Big thing between us and the star? For 100 years and doing periodic increases and decreases? And why aren’t other stars in the observed area also obscured?

Comet didn’t work, too small. A fleet of comets coming from who knows where – maybe, except one hundred years? Move that down on the list.

Dust? For 100 years? A star’s solar winds would have blown that away in a couple years. WTF? star was old and stable enough to have cleared out any protoplanet dust clouds millions of years ago. Day-to-day cleanup, from say asteroids colliding, requires only a quick blow and all the dust is gone.

How about the sun eating a planet? Maybe? If the planet was eaten a hundred years ago, making the star brighter and it is still coming down from that and it ejected a dust cloud that for some reason (and here where this theory died) has a variable orbit and can block upto 22% of the light of its star on a good day. Yeah, not so much.

How about a Dyson sphere in-process of being built?

Everyone stared at the sci-fi geek. I mean, all scientists are sci-fi geeks, but some are more geeky than others. The word Alien is a last option choice. Because, underneath it all, it is what everyone who looks up to the stars hopes for. That we aren’t alone. That, maybe, there is someone to talk to someday. But because we want it so, so bad, we must eliminate every.other.option first. First rule of Dyson spheres in the astronomical community is don’t talk about Dyson spheres.

But they put “alien megastructure” on the list, because the slow buildup of a super-size structure fit the data available the best.

Next, armed with theories to test, the scientists gathered data through … a Kickstarter to buy telescope time. (Boyajian 2016) They needed to find a dip and then get a WHOLE bunch of different types of filters recording the event as soon as one occurred. The up-side is the WTF? star had the long transit so they had time to get several telescopes looking at the same place if money was paid in advance.

The kickstarter funded and the data came in.

And .. dust … maybe?

Whatever is in the way can be seen through in some wavelengths but not others, which indicates lots of little grains instead of full opaque sheets like a Dyson sphere would have. Well, it was a long-shot anyway. Any species in space isn’t likely to go into space just to stick close to home and create a shell to hide in.

But the dust isn’t the normal interstellar size. And we still have the slow overall decrease of the luminescence over a century as well as the random fluctuations of varying duration and sequence. So not normal dust. Another anomaly.

The scientists must absolutely love Boyajain’s Star. A mystery for going on three years.

Next up, I’m betting they want more data. Another star maybe? Kepler had a very narrow view. Only 200,000 stars (only two hundred thousand is something that gets tagged as “only” in astronomy).

We got a lot of sky to investigate. We will figure this mystery out.

Dust to dust.

And while sweeping up the dust, maybe we might find a Dyson sphere. Who knows? After, that is a lot of stars for humanity to be alone.

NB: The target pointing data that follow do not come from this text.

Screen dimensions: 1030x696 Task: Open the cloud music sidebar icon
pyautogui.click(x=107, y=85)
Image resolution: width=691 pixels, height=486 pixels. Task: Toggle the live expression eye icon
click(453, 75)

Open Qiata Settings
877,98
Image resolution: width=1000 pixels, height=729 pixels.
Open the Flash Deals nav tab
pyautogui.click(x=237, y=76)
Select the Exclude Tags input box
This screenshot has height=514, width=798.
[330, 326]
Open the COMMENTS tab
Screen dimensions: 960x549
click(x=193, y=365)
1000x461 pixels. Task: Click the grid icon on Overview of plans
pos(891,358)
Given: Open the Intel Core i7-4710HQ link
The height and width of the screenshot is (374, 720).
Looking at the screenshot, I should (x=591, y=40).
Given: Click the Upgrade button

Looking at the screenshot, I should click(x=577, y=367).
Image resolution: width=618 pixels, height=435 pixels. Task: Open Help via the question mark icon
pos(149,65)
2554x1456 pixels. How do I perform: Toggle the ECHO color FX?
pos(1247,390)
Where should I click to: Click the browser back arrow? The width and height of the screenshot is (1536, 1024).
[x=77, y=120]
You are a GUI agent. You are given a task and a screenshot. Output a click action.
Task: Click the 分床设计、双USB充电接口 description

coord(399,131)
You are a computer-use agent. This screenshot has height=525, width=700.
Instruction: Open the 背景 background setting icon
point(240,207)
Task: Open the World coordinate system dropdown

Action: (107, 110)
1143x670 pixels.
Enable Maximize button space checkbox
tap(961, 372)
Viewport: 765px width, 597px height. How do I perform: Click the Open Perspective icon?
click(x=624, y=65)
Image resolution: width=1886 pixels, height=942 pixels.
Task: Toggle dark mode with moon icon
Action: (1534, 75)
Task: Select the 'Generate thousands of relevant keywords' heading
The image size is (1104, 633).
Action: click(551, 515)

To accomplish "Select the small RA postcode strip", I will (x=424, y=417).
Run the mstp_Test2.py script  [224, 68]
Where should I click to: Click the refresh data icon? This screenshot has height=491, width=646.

In the meantime, what can science fiction writers speculate about what the dust could be?



Bochanski, John. “New Observations of the ‘Most Mysterious Star in the Galaxy'”. Sky and Telescope. 2018 January 3. – Last viewed 12/2/2019.

Boyajian, Tabetha. “The most mysterious star in the Galaxy.” Kickstarter. 2016. – Last viewed 12/2/2019.

“Kepler”. Mikulski Archives Space Telescopes. – Last viewed 12/2/2019.

“Kepler Mission Information”. NASA Exoplanet Archive. – Last viewed 12/2/2019.

Siegel, Ethan. “Forget Alien Megastructures, New Observations Explain Tabby’s Star with Dust Alone.” Forbes. – Last viewed 12/2/2019.

Woo, Marcus. “The most mysterious star in the galaxy”. BBC. 2017 May 15. – Last viewed 12/2/2019 (seems to be missing as of 10/31/2022).